-- BEGIN QUOTED TEXT --

Configuring Austrian and Norwegian per diems in Dynamics 365

Building upon my insight into travel expenses and per diem calculation in Germany, let us consider Austrian and Norwegian per diems side by side. In both countries scaled rates per hour apply, and in both counties rules for the domestic travel and for traveling abroad differ. Both countries can be implemented in Dynamics 365 for Finance and Operations with literally no customizations at all!

In Austria, the first 3 hours of domestic travel are not reimbursed, but once the duration of the trip reaches 3 hours, the employee becomes 4/12 of the full rate of 26,40 euros. These 8,80 euros apply to a trip with a length between 3 and 4 hours, from the 4th full hour the rate increases to 5/12 and so on. From the 11th hour the full rate 26,40 applies. A multi-day trip from the 01.05.2018 10:00 to 03.05.2018 13:10 is divided into 24-hour periods + the number of remaining begun hours: 2 days + 4 hours = 2 + 4/12 of the daily rate = 2,3333 * 26,40 = 61,60 euros.
In Norway, a domestic trip starts monetizing after the first 6 hours, the employee becomes 289 NOK. Contrary to Austria, in Norway there are just 2 steps: one for 6-12 hours of 289 NOK and the full 537 NOK for anything between 12-24 hours. 24-hour periods are counted, but the last day of a multi-day trip counts as a full one as soon as the remainder exceeds 6 hours. I.e. a trip from 01.05.2018 10:00 to 03.05.2018 18:10 gives 2 days + ~8 hours = 3 daily rates = 3 * 537 = 1611 kroner. A Norwegian speciality is a higher overnight stay rate of 733 NOK, while no overnight is 537 NOK.

-- END QUOTED TEXT --

__WHAT YOU NEED TO DO__.
(1) In the per diem text, what is the full daily rate for domestic travel in Austria?
(2) Write out the per diem text word for word, from "Configuring Austrian and" to "customizations at all!".

-- BEGIN LISTED ENTRIES --

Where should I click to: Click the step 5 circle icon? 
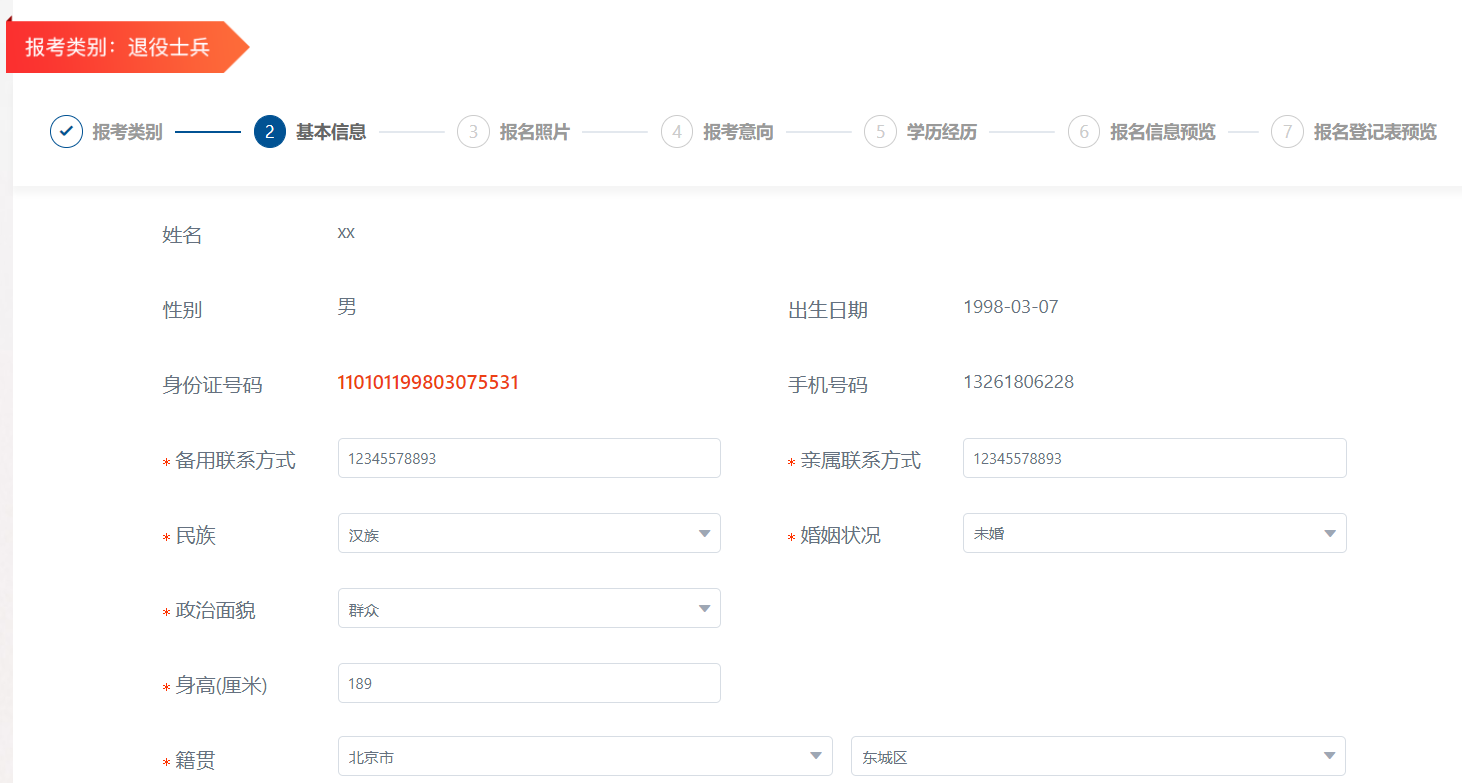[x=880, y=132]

-- END LISTED ENTRIES --
-- BEGIN LISTED ENTRIES --

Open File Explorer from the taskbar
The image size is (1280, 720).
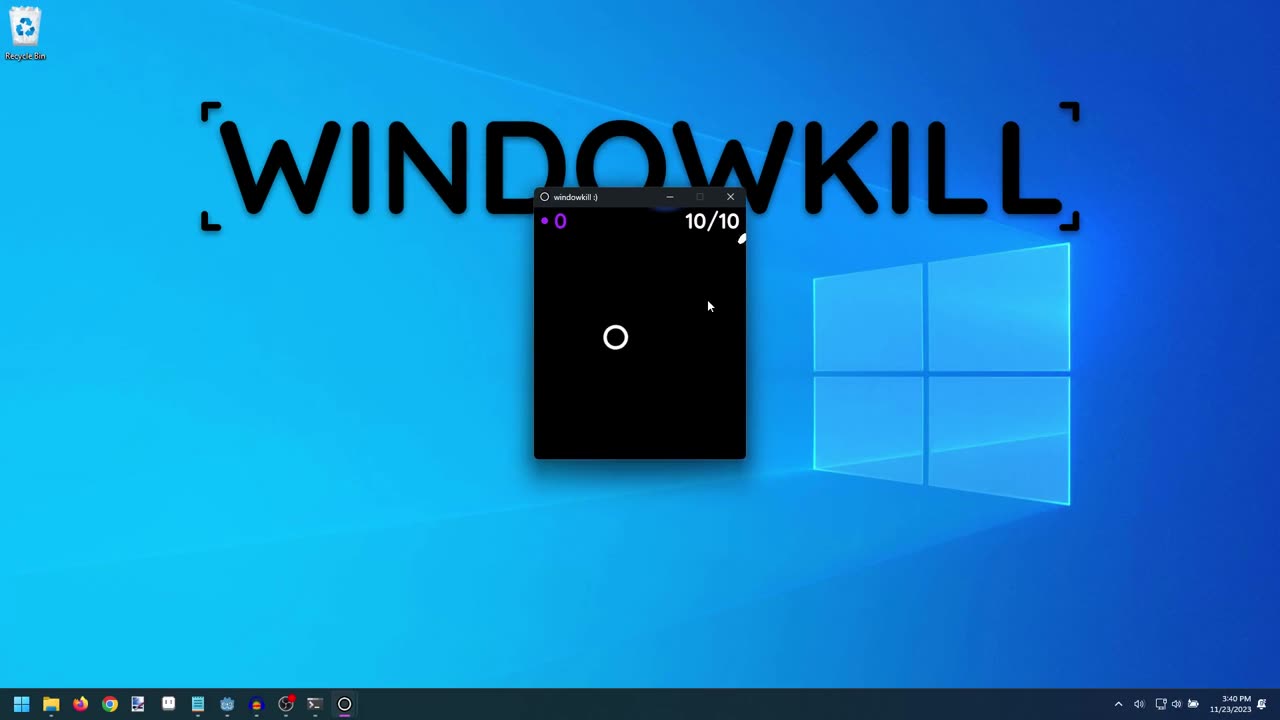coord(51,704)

-- END LISTED ENTRIES --
-- BEGIN LISTED ENTRIES --

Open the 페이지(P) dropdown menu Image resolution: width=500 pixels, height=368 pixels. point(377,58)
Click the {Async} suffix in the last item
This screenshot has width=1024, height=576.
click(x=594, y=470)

-- END LISTED ENTRIES --

__WORKED SOLUTIONS__.
(1) 26,40 euros

(2)
Configuring Austrian and Norwegian per diems in Dynamics 365

Building upon my insight into travel expenses and per diem calculation in Germany, let us consider Austrian and Norwegian per diems side by side. In both countries scaled rates per hour apply, and in both counties rules for the domestic travel and for traveling abroad differ. Both countries can be implemented in Dynamics 365 for Finance and Operations with literally no customizations at all!